• [Task directions]: Nothing but the data, repeated exactly, belongs in the answer.

(Dataset entries)
►
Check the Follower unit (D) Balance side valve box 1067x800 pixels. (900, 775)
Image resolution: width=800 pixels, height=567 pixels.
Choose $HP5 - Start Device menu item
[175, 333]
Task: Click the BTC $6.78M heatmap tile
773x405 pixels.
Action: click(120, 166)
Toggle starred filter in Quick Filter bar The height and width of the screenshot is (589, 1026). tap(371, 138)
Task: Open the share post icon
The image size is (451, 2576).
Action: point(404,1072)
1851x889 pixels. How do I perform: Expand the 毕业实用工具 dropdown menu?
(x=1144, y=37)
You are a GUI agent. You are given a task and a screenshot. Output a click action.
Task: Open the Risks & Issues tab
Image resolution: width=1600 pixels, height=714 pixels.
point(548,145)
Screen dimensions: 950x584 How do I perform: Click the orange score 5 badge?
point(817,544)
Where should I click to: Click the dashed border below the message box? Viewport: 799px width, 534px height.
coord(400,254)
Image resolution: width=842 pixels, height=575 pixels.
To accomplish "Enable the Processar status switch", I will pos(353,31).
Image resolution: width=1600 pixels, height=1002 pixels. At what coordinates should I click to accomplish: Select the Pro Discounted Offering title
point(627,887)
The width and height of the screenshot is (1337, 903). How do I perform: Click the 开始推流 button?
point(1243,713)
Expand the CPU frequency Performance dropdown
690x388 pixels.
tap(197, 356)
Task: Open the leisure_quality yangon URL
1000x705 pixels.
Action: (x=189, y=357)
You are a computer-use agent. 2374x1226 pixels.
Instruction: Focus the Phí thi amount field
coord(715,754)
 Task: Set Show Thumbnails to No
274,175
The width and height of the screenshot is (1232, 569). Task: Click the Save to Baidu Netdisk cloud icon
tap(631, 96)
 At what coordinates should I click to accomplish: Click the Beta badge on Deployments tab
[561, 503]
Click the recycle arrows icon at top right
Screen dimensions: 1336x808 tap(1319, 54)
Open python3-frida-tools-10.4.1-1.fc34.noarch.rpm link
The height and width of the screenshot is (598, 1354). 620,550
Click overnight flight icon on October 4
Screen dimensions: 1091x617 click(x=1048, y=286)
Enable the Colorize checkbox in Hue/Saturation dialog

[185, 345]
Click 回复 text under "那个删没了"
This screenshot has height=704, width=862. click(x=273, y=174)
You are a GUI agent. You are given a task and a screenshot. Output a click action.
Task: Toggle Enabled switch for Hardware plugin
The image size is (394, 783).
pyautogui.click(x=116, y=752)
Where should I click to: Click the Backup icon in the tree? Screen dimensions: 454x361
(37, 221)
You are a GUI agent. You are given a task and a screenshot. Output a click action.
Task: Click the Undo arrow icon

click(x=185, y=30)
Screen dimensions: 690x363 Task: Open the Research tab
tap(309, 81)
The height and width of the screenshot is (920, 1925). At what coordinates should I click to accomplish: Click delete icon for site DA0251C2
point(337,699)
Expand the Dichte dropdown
◄
• [Answer box]:
Check the Follower unit (D) Balance side valve box 1067x800 pixels. (900, 775)
Image resolution: width=800 pixels, height=567 pixels.
Choose $HP5 - Start Device menu item
[175, 333]
Task: Click the BTC $6.78M heatmap tile
773x405 pixels.
Action: click(120, 166)
Toggle starred filter in Quick Filter bar The height and width of the screenshot is (589, 1026). tap(371, 138)
Task: Open the share post icon
The image size is (451, 2576).
Action: point(404,1072)
1851x889 pixels. How do I perform: Expand the 毕业实用工具 dropdown menu?
(x=1144, y=37)
You are a GUI agent. You are given a task and a screenshot. Output a click action.
Task: Open the Risks & Issues tab
Image resolution: width=1600 pixels, height=714 pixels.
point(548,145)
Screen dimensions: 950x584 How do I perform: Click the orange score 5 badge?
point(817,544)
Where should I click to: Click the dashed border below the message box? Viewport: 799px width, 534px height.
coord(400,254)
Image resolution: width=842 pixels, height=575 pixels.
To accomplish "Enable the Processar status switch", I will pos(353,31).
Image resolution: width=1600 pixels, height=1002 pixels. At what coordinates should I click to accomplish: Select the Pro Discounted Offering title
point(627,887)
The width and height of the screenshot is (1337, 903). How do I perform: Click the 开始推流 button?
point(1243,713)
Expand the CPU frequency Performance dropdown
690x388 pixels.
tap(197, 356)
Task: Open the leisure_quality yangon URL
1000x705 pixels.
Action: (x=189, y=357)
You are a computer-use agent. 2374x1226 pixels.
Instruction: Focus the Phí thi amount field
coord(715,754)
 Task: Set Show Thumbnails to No
274,175
The width and height of the screenshot is (1232, 569). Task: Click the Save to Baidu Netdisk cloud icon
tap(631, 96)
 At what coordinates should I click to accomplish: Click the Beta badge on Deployments tab
[561, 503]
Click the recycle arrows icon at top right
Screen dimensions: 1336x808 tap(1319, 54)
Open python3-frida-tools-10.4.1-1.fc34.noarch.rpm link
The height and width of the screenshot is (598, 1354). 620,550
Click overnight flight icon on October 4
Screen dimensions: 1091x617 click(x=1048, y=286)
Enable the Colorize checkbox in Hue/Saturation dialog

[185, 345]
Click 回复 text under "那个删没了"
This screenshot has height=704, width=862. click(x=273, y=174)
You are a GUI agent. You are given a task and a screenshot. Output a click action.
Task: Toggle Enabled switch for Hardware plugin
The image size is (394, 783).
pyautogui.click(x=116, y=752)
Where should I click to: Click the Backup icon in the tree? Screen dimensions: 454x361
(37, 221)
You are a GUI agent. You are given a task and a screenshot. Output a click action.
Task: Click the Undo arrow icon

click(x=185, y=30)
Screen dimensions: 690x363 Task: Open the Research tab
tap(309, 81)
The height and width of the screenshot is (920, 1925). At what coordinates should I click to accomplish: Click delete icon for site DA0251C2
point(337,699)
Expand the Dichte dropdown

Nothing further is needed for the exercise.